» Work to complete
Lines from the line with "Click the calculate motion study icon" to the line with "Given: Open the sticker tool" in the entries below, and only those, must be output exactly, with both ends included.

• • • • •

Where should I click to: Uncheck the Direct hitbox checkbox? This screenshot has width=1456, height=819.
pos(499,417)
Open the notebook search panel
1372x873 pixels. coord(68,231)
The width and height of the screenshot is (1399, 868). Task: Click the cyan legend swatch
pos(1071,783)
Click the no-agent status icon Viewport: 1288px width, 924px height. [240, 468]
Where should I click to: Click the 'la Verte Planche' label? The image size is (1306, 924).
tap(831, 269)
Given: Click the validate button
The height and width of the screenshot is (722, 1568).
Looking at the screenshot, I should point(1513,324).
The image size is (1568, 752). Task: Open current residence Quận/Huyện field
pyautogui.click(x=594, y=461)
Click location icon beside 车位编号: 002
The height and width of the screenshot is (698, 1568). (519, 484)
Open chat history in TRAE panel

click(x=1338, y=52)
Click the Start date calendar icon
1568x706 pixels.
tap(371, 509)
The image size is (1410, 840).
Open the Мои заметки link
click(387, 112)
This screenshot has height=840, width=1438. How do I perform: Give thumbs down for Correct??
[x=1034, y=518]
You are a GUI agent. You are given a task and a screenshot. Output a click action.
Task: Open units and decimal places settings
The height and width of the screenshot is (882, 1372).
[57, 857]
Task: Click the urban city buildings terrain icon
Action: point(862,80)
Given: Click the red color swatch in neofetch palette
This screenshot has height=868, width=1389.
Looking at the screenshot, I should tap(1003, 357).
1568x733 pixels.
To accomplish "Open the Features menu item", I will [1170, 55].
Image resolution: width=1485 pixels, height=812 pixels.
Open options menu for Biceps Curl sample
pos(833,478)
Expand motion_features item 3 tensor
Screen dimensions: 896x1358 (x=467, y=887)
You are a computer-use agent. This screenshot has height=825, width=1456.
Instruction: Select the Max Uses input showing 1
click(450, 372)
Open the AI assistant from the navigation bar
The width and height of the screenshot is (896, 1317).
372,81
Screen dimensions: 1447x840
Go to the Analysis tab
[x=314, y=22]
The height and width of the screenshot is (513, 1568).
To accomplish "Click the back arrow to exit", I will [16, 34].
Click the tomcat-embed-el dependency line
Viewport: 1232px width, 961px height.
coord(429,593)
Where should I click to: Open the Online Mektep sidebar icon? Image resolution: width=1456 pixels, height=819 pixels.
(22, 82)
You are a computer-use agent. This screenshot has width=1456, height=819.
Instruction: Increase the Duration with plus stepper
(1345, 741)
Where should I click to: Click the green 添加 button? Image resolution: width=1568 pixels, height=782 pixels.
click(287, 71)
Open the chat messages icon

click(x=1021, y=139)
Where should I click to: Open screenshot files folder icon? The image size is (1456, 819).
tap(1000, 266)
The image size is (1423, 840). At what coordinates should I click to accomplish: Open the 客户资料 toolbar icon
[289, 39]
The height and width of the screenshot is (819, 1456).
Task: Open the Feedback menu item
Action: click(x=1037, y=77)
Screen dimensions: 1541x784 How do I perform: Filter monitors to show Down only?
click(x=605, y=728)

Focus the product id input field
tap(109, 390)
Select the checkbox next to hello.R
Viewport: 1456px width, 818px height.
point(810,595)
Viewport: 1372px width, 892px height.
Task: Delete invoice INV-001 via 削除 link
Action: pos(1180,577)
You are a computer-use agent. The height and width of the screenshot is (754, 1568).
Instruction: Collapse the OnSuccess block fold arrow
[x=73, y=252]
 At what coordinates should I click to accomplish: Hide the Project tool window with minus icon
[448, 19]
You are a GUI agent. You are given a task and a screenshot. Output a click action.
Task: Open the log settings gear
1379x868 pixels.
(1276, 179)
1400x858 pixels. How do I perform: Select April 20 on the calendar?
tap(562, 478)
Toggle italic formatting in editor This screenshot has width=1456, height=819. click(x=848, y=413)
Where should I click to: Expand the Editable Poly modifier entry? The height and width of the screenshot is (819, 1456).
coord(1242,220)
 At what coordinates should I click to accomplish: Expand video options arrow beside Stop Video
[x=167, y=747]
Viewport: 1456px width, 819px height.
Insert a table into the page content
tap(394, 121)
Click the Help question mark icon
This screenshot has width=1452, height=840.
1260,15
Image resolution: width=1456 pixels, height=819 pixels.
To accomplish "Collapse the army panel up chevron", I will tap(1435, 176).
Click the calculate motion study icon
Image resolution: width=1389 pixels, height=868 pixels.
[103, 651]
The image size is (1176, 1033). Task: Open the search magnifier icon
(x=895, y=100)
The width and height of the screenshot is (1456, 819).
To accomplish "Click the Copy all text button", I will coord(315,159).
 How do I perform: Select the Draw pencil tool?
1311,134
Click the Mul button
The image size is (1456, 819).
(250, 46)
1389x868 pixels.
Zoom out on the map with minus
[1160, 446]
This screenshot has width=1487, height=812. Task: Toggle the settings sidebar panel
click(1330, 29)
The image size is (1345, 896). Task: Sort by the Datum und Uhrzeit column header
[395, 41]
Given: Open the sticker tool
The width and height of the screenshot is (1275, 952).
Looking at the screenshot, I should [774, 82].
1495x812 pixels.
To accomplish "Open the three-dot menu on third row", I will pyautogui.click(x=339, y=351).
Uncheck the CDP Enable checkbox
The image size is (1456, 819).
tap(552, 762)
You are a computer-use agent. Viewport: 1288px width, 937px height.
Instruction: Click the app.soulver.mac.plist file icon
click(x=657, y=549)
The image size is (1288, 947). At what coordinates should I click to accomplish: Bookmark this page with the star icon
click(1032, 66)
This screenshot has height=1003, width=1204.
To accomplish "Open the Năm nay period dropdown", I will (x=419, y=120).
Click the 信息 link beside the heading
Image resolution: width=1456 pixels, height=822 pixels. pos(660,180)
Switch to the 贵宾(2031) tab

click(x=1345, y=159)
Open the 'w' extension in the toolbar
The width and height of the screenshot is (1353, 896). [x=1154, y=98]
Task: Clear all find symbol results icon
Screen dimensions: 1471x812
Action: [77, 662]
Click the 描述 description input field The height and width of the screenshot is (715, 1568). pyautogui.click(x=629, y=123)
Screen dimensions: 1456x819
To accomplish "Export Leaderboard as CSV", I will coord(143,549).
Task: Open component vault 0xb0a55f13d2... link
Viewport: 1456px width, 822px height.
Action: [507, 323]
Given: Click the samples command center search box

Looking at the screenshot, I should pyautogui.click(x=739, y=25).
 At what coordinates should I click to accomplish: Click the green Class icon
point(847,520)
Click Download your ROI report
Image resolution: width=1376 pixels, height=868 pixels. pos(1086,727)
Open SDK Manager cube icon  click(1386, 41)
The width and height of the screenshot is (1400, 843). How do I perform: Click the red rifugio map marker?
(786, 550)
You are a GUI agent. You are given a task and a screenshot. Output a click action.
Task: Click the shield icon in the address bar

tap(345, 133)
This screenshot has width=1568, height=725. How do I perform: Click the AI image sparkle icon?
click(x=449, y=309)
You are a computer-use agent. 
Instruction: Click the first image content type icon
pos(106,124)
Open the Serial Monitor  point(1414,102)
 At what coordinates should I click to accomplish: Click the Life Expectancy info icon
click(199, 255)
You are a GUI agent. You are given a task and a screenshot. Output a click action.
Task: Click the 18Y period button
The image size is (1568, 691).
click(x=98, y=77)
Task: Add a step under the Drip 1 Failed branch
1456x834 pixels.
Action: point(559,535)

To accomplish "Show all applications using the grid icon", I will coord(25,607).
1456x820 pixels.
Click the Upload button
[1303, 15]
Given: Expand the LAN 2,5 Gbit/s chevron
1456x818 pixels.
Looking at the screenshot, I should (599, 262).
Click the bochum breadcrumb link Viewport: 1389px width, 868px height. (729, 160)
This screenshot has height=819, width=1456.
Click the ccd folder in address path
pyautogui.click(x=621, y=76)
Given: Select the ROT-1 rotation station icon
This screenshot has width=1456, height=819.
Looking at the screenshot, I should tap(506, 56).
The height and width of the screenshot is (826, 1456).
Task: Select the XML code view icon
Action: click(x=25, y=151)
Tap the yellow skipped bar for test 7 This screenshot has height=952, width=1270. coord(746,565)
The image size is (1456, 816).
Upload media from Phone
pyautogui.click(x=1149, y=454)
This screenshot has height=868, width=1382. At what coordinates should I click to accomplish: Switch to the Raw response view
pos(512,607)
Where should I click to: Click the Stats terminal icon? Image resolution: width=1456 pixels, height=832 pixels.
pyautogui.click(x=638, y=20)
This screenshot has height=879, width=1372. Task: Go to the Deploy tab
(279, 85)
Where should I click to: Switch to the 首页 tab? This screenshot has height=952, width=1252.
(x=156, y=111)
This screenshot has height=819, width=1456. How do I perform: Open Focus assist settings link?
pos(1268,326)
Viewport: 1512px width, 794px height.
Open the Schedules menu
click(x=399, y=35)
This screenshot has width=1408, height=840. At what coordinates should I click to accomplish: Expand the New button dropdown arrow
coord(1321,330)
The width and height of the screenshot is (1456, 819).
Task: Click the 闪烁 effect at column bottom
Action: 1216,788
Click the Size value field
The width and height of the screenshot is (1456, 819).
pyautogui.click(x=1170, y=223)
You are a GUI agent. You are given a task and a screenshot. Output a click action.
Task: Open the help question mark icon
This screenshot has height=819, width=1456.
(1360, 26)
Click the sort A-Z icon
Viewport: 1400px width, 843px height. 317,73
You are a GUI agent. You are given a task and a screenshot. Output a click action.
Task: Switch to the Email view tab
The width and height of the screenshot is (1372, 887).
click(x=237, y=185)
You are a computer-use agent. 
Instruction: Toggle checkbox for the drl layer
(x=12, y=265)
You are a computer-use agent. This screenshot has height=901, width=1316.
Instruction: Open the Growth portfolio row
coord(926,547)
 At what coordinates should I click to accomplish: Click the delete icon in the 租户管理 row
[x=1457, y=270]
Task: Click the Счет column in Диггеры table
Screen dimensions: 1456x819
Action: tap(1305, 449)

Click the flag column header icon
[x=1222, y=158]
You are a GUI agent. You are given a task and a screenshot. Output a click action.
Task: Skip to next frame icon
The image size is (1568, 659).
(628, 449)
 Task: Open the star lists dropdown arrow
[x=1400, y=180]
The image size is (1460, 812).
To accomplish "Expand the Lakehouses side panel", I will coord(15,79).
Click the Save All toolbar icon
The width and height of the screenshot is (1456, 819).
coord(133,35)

• • • • •

» Exercise response
Click the calculate motion study icon
Image resolution: width=1389 pixels, height=868 pixels.
[103, 651]
The image size is (1176, 1033). Task: Open the search magnifier icon
(x=895, y=100)
The width and height of the screenshot is (1456, 819).
To accomplish "Click the Copy all text button", I will coord(315,159).
 How do I perform: Select the Draw pencil tool?
1311,134
Click the Mul button
The image size is (1456, 819).
(250, 46)
1389x868 pixels.
Zoom out on the map with minus
[1160, 446]
This screenshot has width=1487, height=812. Task: Toggle the settings sidebar panel
click(1330, 29)
The image size is (1345, 896). Task: Sort by the Datum und Uhrzeit column header
[395, 41]
Given: Open the sticker tool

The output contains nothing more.